* _REQUIREMENT_: Starting with the line containing "Select the System Image Backup shield icon" and going on through the line containing "Task: Mute the video player volume", return the lines of the data below exactly, and only those.

Collected data entries:
──────────────────────────────
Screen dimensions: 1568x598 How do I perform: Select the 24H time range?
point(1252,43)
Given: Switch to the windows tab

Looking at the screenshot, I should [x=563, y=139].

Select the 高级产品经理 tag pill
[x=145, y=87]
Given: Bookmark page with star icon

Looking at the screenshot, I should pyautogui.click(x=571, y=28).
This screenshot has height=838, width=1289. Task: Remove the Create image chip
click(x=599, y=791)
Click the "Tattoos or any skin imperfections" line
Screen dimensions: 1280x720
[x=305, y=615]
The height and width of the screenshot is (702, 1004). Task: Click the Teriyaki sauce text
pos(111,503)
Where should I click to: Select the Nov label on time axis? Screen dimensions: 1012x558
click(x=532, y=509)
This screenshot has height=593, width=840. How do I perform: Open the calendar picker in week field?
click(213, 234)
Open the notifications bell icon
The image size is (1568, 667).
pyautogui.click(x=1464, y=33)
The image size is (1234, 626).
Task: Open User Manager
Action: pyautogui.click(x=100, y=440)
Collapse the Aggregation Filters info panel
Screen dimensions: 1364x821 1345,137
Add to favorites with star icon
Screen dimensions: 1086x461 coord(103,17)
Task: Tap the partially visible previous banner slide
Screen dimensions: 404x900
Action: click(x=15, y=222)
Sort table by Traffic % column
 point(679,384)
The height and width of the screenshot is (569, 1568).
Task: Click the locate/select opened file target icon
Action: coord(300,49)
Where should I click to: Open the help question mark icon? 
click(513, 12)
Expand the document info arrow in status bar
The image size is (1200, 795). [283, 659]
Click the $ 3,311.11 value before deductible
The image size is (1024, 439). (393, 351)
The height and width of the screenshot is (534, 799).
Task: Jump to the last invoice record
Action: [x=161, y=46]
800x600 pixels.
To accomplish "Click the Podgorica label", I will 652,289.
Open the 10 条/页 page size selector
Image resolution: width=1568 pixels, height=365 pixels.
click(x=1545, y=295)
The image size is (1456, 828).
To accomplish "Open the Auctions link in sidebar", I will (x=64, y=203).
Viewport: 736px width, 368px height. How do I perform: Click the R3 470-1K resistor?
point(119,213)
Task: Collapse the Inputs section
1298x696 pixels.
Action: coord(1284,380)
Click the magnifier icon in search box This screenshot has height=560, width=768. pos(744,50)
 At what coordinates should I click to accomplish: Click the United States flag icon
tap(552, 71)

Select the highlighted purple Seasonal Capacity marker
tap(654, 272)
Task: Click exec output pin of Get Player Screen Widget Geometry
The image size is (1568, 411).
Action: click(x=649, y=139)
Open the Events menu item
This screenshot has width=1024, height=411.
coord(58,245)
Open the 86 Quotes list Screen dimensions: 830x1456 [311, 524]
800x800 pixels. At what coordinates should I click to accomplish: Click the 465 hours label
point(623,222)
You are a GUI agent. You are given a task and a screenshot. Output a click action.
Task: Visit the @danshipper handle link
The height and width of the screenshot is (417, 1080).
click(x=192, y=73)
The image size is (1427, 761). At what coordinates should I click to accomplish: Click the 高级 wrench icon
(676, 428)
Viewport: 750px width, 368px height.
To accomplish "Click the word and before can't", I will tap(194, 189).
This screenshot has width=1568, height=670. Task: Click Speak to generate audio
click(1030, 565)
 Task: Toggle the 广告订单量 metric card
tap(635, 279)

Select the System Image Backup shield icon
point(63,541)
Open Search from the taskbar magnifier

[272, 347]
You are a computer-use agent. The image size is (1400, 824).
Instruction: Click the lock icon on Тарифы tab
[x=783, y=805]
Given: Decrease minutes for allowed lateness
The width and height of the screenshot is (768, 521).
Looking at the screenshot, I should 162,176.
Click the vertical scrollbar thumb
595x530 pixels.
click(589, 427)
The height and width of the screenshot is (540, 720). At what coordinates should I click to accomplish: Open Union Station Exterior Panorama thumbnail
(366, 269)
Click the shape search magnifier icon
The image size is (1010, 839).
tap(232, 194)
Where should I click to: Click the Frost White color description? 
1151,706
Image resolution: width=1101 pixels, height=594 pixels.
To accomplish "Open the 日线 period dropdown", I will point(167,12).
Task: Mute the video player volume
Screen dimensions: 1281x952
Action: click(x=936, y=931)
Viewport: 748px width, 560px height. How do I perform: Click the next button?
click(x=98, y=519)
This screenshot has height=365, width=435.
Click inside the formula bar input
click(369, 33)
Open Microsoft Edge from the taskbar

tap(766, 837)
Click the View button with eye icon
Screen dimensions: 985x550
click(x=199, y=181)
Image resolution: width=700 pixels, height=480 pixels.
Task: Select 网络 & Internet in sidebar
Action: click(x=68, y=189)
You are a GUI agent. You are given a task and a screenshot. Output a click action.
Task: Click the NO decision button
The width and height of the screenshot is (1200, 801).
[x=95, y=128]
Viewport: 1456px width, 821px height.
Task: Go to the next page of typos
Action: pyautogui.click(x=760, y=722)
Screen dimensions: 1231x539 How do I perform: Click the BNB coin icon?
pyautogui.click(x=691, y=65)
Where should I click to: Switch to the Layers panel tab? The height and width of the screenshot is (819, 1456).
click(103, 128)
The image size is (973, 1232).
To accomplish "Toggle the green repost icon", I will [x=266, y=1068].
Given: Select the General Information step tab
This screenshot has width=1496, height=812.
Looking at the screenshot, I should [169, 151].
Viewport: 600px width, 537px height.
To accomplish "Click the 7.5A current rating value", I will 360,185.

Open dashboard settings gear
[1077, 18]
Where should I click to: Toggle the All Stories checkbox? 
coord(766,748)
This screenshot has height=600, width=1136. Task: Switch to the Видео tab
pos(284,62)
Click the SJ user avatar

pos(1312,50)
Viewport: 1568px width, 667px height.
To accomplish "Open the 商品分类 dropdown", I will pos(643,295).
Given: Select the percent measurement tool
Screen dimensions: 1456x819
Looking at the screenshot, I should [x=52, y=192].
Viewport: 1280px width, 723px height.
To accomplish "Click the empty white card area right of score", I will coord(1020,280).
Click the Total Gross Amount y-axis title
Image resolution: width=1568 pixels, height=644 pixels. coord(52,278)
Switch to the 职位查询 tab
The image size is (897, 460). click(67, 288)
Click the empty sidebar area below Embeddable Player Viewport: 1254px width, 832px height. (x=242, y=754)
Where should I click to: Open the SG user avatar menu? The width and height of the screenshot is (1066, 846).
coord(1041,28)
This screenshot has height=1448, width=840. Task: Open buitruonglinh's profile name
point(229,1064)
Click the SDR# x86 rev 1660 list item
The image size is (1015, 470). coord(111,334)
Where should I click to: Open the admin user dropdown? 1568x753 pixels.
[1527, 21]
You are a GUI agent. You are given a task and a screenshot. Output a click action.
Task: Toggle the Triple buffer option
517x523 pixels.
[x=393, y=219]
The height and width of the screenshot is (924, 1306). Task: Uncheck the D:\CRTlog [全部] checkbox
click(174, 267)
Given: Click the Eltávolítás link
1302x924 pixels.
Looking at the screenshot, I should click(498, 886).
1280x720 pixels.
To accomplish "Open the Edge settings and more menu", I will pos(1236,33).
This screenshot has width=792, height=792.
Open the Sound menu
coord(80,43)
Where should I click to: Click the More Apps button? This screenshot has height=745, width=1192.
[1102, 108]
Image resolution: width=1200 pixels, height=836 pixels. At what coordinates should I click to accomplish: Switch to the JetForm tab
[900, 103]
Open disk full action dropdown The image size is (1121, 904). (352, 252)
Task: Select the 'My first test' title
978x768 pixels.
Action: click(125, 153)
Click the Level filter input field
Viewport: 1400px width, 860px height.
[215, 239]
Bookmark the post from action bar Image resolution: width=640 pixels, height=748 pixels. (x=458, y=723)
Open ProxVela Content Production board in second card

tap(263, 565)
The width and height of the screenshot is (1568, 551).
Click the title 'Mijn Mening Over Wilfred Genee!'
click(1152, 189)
──────────────────────────────
* _OUTPUT OF THE EXERCISE_:
Select the System Image Backup shield icon
point(63,541)
Open Search from the taskbar magnifier

[272, 347]
You are a computer-use agent. The image size is (1400, 824).
Instruction: Click the lock icon on Тарифы tab
[x=783, y=805]
Given: Decrease minutes for allowed lateness
The width and height of the screenshot is (768, 521).
Looking at the screenshot, I should 162,176.
Click the vertical scrollbar thumb
595x530 pixels.
click(589, 427)
The height and width of the screenshot is (540, 720). At what coordinates should I click to accomplish: Open Union Station Exterior Panorama thumbnail
(366, 269)
Click the shape search magnifier icon
The image size is (1010, 839).
tap(232, 194)
Where should I click to: Click the Frost White color description? 
1151,706
Image resolution: width=1101 pixels, height=594 pixels.
To accomplish "Open the 日线 period dropdown", I will point(167,12).
Task: Mute the video player volume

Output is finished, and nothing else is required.